<PackageReference Include="Microsoft.Identity.Client" Version="4.84.2-preview4-GetManagedIdentityCapabilitiesAsync" />

Microsoft.Identity.Client.ManagedIdentity.V2.IPersistentCertificateCache

interface IPersistentCertificateCache
Persistence interface for IMDSv2 mTLS binding certificates. Implementations must be best-effort and non-throwing so that certificate persistence never blocks authentication.
void Delete(string alias, ILoggerAdapter logger)

Deletes expired certificate entries for the alias (best-effort), leaving the latest valid binding for the alias in place (if any). Write calls DeleteAllForAlias, so this method is only expected to be called by implementations of Write.

void DeleteAllForAlias(string alias, ILoggerAdapter logger)

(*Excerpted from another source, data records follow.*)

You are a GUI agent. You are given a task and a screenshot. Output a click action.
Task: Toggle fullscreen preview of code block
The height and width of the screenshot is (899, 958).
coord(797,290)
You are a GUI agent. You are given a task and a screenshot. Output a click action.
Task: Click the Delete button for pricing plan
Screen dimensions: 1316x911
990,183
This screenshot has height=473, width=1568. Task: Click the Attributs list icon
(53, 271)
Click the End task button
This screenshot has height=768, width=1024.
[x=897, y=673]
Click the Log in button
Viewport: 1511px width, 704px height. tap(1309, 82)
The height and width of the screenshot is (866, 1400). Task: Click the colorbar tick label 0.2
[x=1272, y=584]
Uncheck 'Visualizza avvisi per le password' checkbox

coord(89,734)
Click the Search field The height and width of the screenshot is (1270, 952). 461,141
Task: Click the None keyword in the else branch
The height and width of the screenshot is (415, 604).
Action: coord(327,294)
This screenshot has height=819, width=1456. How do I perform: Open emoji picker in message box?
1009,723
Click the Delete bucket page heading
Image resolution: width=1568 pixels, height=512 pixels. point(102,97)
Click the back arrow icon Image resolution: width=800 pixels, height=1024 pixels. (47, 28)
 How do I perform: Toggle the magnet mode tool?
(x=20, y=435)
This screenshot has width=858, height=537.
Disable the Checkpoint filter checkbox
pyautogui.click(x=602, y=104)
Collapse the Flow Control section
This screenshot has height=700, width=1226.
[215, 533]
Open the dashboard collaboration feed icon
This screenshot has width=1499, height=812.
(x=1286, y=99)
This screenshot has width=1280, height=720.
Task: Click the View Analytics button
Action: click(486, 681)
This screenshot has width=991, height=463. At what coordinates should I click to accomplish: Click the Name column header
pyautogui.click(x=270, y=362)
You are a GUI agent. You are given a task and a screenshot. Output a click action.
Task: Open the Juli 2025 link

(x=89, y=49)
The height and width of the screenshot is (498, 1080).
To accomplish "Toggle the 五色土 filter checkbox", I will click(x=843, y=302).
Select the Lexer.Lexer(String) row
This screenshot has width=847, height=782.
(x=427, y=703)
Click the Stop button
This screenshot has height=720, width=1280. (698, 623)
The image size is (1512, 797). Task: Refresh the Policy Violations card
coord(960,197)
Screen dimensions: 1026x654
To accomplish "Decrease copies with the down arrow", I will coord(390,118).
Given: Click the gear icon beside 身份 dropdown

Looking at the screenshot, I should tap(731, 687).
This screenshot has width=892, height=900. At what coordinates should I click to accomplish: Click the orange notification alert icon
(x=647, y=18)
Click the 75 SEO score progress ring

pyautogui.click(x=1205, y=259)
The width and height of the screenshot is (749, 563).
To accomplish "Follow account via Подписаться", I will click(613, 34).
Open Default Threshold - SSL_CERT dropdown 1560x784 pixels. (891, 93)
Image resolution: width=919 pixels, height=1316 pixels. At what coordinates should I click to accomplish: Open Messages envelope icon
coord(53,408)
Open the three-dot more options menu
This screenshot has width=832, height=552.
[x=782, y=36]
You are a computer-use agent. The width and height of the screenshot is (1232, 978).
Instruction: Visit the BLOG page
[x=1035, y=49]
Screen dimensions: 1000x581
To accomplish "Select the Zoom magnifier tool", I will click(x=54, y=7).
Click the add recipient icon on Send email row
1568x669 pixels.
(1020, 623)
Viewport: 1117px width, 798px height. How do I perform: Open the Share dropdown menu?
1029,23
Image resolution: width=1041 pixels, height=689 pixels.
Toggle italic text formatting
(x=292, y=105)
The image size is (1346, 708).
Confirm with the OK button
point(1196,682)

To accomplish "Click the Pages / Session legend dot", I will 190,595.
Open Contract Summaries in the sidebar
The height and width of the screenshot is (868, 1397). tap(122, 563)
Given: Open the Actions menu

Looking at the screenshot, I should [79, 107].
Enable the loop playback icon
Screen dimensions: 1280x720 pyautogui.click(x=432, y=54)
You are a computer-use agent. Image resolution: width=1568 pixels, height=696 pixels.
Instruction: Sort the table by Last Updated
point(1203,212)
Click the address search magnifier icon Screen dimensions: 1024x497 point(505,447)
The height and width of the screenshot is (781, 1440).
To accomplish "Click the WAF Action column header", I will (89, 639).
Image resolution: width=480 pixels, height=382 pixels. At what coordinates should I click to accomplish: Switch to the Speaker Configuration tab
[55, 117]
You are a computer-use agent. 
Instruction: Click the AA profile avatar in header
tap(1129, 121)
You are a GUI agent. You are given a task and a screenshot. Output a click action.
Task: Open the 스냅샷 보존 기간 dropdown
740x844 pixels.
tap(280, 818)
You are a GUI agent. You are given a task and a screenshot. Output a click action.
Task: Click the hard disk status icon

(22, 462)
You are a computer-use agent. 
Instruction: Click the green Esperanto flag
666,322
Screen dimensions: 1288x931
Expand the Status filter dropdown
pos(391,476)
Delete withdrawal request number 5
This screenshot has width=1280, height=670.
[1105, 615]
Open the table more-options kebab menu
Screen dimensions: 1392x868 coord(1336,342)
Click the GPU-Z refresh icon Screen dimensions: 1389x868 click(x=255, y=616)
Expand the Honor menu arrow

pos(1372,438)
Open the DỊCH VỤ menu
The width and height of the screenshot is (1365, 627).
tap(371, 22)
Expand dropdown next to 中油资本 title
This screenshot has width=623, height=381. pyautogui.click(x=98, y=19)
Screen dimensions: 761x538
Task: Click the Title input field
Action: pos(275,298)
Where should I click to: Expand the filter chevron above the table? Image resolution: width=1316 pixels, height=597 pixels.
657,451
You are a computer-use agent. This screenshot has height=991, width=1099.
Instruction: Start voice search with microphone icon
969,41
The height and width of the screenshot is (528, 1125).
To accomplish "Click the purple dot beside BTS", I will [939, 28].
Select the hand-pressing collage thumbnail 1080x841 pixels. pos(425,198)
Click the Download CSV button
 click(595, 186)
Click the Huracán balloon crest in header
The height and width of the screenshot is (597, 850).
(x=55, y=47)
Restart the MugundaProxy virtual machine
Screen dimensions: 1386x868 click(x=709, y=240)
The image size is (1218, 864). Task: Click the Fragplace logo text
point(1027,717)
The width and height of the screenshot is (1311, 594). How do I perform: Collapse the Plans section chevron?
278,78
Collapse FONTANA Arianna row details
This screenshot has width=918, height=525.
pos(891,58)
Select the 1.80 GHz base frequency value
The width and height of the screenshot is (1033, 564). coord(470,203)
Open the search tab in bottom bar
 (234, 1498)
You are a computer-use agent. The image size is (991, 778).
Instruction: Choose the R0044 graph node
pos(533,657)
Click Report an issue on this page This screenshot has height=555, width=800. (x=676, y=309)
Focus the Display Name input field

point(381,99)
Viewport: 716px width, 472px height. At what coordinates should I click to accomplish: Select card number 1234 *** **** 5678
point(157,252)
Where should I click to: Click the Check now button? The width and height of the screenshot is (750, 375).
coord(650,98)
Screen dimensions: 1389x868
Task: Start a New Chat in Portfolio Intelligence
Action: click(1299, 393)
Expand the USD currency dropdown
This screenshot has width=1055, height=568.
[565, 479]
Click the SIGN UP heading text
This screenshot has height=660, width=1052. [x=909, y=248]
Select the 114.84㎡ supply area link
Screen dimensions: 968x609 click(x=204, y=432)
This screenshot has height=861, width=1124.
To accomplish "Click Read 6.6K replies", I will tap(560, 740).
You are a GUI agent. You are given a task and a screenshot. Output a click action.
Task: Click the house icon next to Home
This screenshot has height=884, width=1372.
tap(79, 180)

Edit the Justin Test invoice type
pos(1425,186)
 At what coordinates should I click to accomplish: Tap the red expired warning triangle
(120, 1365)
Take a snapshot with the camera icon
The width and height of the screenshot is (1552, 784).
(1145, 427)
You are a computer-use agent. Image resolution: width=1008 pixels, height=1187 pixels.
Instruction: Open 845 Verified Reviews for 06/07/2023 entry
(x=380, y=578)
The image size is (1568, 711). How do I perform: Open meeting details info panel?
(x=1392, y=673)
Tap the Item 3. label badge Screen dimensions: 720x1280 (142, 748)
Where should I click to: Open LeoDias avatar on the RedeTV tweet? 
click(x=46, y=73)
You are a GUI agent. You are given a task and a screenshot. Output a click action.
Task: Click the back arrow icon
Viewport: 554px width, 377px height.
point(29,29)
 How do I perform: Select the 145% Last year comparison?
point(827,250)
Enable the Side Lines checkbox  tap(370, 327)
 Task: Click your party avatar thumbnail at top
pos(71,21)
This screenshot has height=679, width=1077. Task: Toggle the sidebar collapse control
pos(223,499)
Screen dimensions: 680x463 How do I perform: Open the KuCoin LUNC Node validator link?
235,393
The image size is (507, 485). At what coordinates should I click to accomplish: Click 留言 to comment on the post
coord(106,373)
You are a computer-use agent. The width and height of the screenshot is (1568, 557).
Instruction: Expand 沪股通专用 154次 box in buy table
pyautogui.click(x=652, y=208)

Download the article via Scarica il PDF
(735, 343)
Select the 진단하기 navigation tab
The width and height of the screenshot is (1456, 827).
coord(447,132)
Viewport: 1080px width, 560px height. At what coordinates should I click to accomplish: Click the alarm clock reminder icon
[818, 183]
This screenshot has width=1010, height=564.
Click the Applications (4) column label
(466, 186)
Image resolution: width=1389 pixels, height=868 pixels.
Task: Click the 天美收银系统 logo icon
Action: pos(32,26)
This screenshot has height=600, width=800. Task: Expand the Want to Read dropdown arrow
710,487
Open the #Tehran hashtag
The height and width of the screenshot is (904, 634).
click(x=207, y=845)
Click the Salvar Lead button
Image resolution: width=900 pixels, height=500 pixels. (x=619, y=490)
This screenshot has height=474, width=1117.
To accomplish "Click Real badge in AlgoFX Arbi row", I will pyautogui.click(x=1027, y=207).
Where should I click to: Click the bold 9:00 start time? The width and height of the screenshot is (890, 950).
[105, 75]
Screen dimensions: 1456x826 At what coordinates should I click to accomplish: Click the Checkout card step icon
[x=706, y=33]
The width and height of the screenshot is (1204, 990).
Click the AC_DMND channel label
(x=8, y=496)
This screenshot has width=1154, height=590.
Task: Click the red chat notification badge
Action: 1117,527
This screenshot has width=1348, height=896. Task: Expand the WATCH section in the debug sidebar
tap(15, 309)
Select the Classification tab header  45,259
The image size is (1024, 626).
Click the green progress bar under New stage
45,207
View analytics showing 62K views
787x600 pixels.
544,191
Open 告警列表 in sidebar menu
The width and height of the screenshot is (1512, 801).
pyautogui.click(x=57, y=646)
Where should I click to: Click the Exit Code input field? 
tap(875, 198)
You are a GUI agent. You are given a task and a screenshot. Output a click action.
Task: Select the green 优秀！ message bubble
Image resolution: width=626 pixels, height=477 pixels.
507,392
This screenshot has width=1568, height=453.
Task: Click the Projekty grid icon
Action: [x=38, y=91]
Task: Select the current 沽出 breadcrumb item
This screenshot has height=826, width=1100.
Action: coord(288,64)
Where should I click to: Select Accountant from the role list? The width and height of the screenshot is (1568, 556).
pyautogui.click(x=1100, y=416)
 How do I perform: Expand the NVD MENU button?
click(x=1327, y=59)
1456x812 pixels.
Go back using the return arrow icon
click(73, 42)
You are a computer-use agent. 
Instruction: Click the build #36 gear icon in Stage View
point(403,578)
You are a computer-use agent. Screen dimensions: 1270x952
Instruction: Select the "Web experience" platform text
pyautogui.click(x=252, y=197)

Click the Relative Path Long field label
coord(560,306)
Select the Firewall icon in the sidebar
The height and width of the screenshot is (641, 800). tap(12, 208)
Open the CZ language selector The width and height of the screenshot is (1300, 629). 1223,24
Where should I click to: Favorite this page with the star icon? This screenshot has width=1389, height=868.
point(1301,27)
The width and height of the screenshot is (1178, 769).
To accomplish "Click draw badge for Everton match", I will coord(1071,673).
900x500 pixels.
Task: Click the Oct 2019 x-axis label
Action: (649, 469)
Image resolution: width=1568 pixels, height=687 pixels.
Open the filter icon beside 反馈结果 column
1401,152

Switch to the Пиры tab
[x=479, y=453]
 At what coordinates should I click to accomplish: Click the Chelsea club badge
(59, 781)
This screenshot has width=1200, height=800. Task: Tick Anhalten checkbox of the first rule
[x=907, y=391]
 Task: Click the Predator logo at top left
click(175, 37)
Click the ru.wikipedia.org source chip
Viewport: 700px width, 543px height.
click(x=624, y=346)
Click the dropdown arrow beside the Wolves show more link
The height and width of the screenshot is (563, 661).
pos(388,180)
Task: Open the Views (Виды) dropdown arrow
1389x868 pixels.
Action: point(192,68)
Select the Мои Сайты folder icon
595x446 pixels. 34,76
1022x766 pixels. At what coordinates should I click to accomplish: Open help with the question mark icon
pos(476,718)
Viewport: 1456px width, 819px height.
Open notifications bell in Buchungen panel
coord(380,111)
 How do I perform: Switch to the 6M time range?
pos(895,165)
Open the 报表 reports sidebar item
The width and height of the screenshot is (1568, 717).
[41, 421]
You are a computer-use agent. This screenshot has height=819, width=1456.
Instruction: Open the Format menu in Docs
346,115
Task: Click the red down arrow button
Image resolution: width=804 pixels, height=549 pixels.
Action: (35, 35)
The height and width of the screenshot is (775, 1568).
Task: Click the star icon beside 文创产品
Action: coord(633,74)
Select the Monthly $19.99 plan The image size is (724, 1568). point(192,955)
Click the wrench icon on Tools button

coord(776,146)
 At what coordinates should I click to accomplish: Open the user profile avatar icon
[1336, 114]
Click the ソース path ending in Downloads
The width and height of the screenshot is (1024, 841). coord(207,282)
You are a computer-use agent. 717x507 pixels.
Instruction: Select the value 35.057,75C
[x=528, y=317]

Deletes ALL certificate entries for the alias (best-effort), including non-expired ones. Intended for "reset/evict" scenarios (e.g., SCHANNEL rejects the cached cert) to force a re-mint. When a machine restarts the key becomes inaccessible and the cached certs should be cleared to allow a new cert to be minted.

bool Read(string alias, out CertificateCacheValue value, ILoggerAdapter logger)

Reads the newest valid (≥24h remaining, has private key) entry for the alias. Returns true on cache hit, false otherwise.

void Write(string alias, X509Certificate2 cert, string endpointBase, ILoggerAdapter logger)

Persists the certificate for the alias (best-effort). Implementations should log failures but must not throw; callers do not depend on persistence succeeding and fall back to in-memory cache only.